One afternoon, a mother opens her front door to find the length of her son’s body stretched out on the veranda, swaddled in akwete material, his head on her welcome mat. The Death of Vivek Oji transports us to the day of Vivek’s birth, the day his grandmother Ahunna died. It is the story of an over protective mother and a distant father, and the heart-wrenching tale of one family’s struggle to understand their child, just as Vivek learns to recognize himself.
Teeming with unforgettable characters whose lives have been shaped by Vivek’s gentle and enigmatic spirit, it shares with us a Nigerian childhood that challenges expectations. This novel, and its celebration of the innocence and optimism of youth, will touch all those who embrace it.
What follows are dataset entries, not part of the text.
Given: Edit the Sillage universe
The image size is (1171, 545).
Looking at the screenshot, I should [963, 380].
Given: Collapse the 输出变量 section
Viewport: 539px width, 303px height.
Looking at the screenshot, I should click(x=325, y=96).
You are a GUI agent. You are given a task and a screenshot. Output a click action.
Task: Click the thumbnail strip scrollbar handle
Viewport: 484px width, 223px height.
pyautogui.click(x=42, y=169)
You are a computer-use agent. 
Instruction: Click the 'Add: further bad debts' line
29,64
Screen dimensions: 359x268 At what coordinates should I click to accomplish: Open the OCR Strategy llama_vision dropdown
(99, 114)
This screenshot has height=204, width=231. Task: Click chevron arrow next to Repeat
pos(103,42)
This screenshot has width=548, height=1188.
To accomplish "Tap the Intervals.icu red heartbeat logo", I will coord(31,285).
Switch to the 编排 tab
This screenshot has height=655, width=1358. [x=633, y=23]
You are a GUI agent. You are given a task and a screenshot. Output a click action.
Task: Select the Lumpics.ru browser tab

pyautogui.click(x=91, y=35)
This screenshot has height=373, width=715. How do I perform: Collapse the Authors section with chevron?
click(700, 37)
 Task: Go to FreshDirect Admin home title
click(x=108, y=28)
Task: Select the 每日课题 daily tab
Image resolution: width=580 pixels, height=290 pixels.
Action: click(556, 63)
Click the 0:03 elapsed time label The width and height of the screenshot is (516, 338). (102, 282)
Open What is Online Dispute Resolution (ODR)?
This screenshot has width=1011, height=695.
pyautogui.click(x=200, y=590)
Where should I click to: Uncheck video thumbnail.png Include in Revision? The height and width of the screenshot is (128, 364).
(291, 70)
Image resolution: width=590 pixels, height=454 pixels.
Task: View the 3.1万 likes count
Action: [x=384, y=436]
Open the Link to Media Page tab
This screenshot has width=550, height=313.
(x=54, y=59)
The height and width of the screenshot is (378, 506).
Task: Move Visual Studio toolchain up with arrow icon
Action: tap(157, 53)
Emezi is an amazing writer and their novels are heart-rending, beautiful, tender and brave. This one is simply wonderful! Vivek, exploring his identity, is charming and generous and, yes, enigmatic, and his death and the grief that it engenders is terrible.
“He didn’t belong to you…You keep talking as if he belonged to you, just because you were his mother, but he didn’t. He didn’t belong to anybody but himself.”
Booth, Karen Jay Fowler
SIX BROTHERS AND SISTERS. ONE INJUSTICE THAT WILL SHATTER THEIR BOND FOREVER.
Junius is the patriarch, a celebrated Shakespearean actor who fled bigamy charges in England, both a mesmerising talent and a man of terrifying instability. As his children grow up in a remote farmstead in 1830s rural Baltimore, the country draws ever closer to the boiling point of secession and civil war.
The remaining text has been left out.